Irene Bækkevold became the tenth person and the second innocent bystander to be killed as a result of the biker war. The resulting backlash from the public and increasing scrutiny on motorcycle gangs from law enforcement were among the factors that led to the end of the war, which officially ceased when the Bandidos and Hells Angels reached a truce in September 1997.

==Litigation==
===District Court===
The investigation into the bombing took four-and-a-half years to complete and seven people affiliated with the Hells Angels were indicted for the attack. At Drammen District Court on 10 June 2002, John Gerhard Berg was sentenced to ten years in prison for arson and serious damage, while Torkjell Alsaker was acquitted. Two others, including Kai Mosether, were also found guilty of both arson, the other also for serious damage, and were sentenced to five and eight years in prison respectively. Mosether received the greatest penalty rebate after confessing and assisting with investigation and clarification. Three others were acquitted of arson, but sentenced to three years in prison each for serious damage. Although Alsaker was acquitted, the court found it likely that he had ordered the bombing. He was thus held jointly liable for the financial compensation as the other convicted persons. The six convicted were ordered to pay kr120,000 in compensation to the widower of Irene Bækkevold. The prosecutor had requested sentences ranging between seven and twelve years in prison, sixteen years for Alsaker, and the entire amount of damages was kr290 million.

All seven were jointly fined kr13.6 million in damages. This was equivalent to around five per cent of the actual economic damage to the environment. Insurance companies and the police had already seized assets, property, boats and cars for kr5.5 million, mostly in the name of Alsaker's cohabitant.

Five of the six convicted appealed the case to the court of appeal. Mosether accepted the verdict. The prosecution, in turn, appealed the acquittal of Alsaker, as well as the other three being acquitted of arson. The state attorney also appealed the damages question.

===Court of Appeal===
On 20 March 2003, the Borgarting Court of Appeal acquitted all five men of the arson conviction. Alsaker was found guilty of complicity in the crime and sentenced to sixteen years in prison. The three who were sentenced to three years' imprisonment in the District Court received six years' in the Court of Appeal. The last one sentenced to eight years' for both homicide and serious damage had his sentence increased to twelve years'.

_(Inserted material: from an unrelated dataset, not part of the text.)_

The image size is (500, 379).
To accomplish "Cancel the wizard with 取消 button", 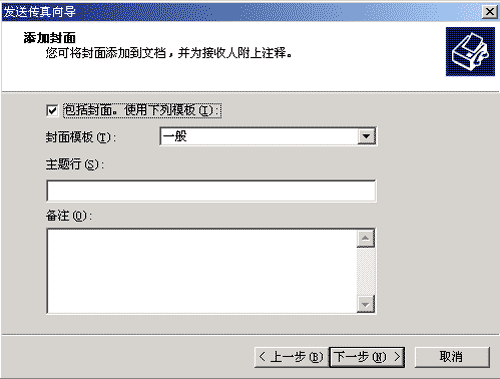I will (x=452, y=357).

All five appealed to the Supreme Court's Appeals Committee for case processing errors after one of the jurors had to resign as she had previously testified in the custody case against one of the convicted. The appeal was unanimously rejected by the Supreme Court.

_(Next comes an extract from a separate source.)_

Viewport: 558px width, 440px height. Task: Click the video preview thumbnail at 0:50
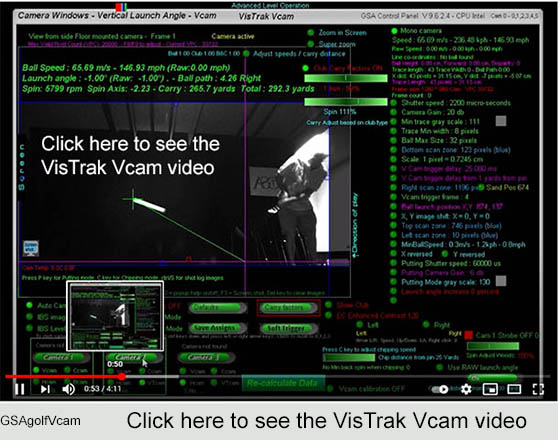click(115, 316)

The insurance company went to trial to reverse the compensation decision from the district court, where they were sentenced to pay kr13.5 million. Borgarting Court of Appeal removed the damages relief in a judgment on 26 October 2004. There, the seven convicted were sentenced to pay the entire compensation of kr290 million, including interest, totaling approximately kr450 million. The court thought it was unlikely that the men could ever meet the claim and also considered the consequences it had for them, but believed it was not grounds for relief.